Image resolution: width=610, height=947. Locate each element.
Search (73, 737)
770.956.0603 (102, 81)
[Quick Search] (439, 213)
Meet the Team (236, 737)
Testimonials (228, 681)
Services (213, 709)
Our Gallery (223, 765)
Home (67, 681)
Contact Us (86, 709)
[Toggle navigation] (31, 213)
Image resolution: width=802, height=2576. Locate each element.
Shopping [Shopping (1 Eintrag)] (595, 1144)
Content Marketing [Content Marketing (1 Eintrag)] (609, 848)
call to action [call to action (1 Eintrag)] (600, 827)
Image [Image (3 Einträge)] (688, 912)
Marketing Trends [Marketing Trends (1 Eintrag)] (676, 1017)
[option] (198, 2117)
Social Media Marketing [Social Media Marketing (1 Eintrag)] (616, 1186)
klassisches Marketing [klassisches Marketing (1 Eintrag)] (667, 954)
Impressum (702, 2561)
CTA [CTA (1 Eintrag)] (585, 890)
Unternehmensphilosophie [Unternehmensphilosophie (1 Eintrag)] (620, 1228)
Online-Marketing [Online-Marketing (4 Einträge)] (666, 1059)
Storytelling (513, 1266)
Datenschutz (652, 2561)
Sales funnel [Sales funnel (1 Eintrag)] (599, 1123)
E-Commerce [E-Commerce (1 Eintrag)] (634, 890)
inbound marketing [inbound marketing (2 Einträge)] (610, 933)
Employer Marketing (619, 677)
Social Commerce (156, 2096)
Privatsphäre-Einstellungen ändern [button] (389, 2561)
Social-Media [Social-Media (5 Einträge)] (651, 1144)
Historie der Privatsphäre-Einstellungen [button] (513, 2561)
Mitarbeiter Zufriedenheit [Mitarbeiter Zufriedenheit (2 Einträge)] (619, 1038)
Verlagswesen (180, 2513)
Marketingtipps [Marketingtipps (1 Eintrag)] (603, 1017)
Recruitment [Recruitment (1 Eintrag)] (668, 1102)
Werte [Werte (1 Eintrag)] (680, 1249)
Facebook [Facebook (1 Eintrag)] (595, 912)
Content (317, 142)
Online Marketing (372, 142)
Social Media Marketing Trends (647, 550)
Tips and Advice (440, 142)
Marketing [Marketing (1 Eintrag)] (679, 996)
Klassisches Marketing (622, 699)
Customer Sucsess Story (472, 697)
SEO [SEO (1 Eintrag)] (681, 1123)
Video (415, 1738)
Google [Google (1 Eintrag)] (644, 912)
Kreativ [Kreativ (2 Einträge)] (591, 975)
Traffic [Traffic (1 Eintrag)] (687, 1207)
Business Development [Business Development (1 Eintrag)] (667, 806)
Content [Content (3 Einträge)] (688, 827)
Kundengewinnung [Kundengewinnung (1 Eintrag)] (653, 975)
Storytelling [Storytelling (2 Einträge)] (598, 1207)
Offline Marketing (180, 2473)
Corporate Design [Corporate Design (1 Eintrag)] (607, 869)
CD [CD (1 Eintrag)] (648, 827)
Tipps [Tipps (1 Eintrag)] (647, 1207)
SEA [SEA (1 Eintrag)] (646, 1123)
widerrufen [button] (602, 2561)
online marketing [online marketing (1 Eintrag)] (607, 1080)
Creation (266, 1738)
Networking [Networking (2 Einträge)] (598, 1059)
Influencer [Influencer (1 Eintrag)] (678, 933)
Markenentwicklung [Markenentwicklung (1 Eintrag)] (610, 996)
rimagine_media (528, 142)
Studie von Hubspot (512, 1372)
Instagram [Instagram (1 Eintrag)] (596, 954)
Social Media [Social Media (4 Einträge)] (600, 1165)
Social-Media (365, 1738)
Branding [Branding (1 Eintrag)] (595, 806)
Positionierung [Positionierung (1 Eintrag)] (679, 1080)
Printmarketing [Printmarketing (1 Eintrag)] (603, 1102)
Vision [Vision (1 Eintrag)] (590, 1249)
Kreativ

## What the task asks
Write out the lines above as a numbered list, omitting any blank lines.

## Exercise solution
1. Image resolution: width=610, height=947. Locate each element.
2. Search (73, 737)
3. 770.956.0603 (102, 81)
4. [Quick Search] (439, 213)
5. Meet the Team (236, 737)
6. Testimonials (228, 681)
7. Services (213, 709)
8. Our Gallery (223, 765)
9. Home (67, 681)
10. Contact Us (86, 709)
11. [Toggle navigation] (31, 213)
12. Image resolution: width=802, height=2576. Locate each element.
13. Shopping [Shopping (1 Eintrag)] (595, 1144)
14. Content Marketing [Content Marketing (1 Eintrag)] (609, 848)
15. call to action [call to action (1 Eintrag)] (600, 827)
16. Image [Image (3 Einträge)] (688, 912)
17. Marketing Trends [Marketing Trends (1 Eintrag)] (676, 1017)
18. [option] (198, 2117)
19. Social Media Marketing [Social Media Marketing (1 Eintrag)] (616, 1186)
20. klassisches Marketing [klassisches Marketing (1 Eintrag)] (667, 954)
21. Impressum (702, 2561)
22. CTA [CTA (1 Eintrag)] (585, 890)
23. Unternehmensphilosophie [Unternehmensphilosophie (1 Eintrag)] (620, 1228)
24. Online-Marketing [Online-Marketing (4 Einträge)] (666, 1059)
25. Storytelling (513, 1266)
26. Datenschutz (652, 2561)
27. Sales funnel [Sales funnel (1 Eintrag)] (599, 1123)
28. E-Commerce [E-Commerce (1 Eintrag)] (634, 890)
29. inbound marketing [inbound marketing (2 Einträge)] (610, 933)
30. Employer Marketing (619, 677)
31. Social Commerce (156, 2096)
32. Privatsphäre-Einstellungen ändern [button] (389, 2561)
33. Social-Media [Social-Media (5 Einträge)] (651, 1144)
34. Historie der Privatsphäre-Einstellungen [button] (513, 2561)
35. Mitarbeiter Zufriedenheit [Mitarbeiter Zufriedenheit (2 Einträge)] (619, 1038)
36. Verlagswesen (180, 2513)
37. Marketingtipps [Marketingtipps (1 Eintrag)] (603, 1017)
38. Recruitment [Recruitment (1 Eintrag)] (668, 1102)
39. Werte [Werte (1 Eintrag)] (680, 1249)
40. Facebook [Facebook (1 Eintrag)] (595, 912)
41. Content (317, 142)
42. Online Marketing (372, 142)
43. Social Media Marketing Trends (647, 550)
44. Tips and Advice (440, 142)
45. Marketing [Marketing (1 Eintrag)] (679, 996)
46. Klassisches Marketing (622, 699)
47. Customer Sucsess Story (472, 697)
48. SEO [SEO (1 Eintrag)] (681, 1123)
49. Video (415, 1738)
50. Google [Google (1 Eintrag)] (644, 912)
51. Kreativ [Kreativ (2 Einträge)] (591, 975)
52. Traffic [Traffic (1 Eintrag)] (687, 1207)
53. Business Development [Business Development (1 Eintrag)] (667, 806)
54. Content [Content (3 Einträge)] (688, 827)
55. Kundengewinnung [Kundengewinnung (1 Eintrag)] (653, 975)
56. Storytelling [Storytelling (2 Einträge)] (598, 1207)
57. Offline Marketing (180, 2473)
58. Corporate Design [Corporate Design (1 Eintrag)] (607, 869)
59. CD [CD (1 Eintrag)] (648, 827)
60. Tipps [Tipps (1 Eintrag)] (647, 1207)
61. SEA [SEA (1 Eintrag)] (646, 1123)
62. widerrufen [button] (602, 2561)
63. online marketing [online marketing (1 Eintrag)] (607, 1080)
64. Creation (266, 1738)
65. Networking [Networking (2 Einträge)] (598, 1059)
66. Influencer [Influencer (1 Eintrag)] (678, 933)
67. Markenentwicklung [Markenentwicklung (1 Eintrag)] (610, 996)
68. rimagine_media (528, 142)
69. Studie von Hubspot (512, 1372)
70. Instagram [Instagram (1 Eintrag)] (596, 954)
71. Social Media [Social Media (4 Einträge)] (600, 1165)
72. Social-Media (365, 1738)
73. Branding [Branding (1 Eintrag)] (595, 806)
74. Positionierung [Positionierung (1 Eintrag)] (679, 1080)
75. Printmarketing [Printmarketing (1 Eintrag)] (603, 1102)
76. Vision [Vision (1 Eintrag)] (590, 1249)
77. Kreativ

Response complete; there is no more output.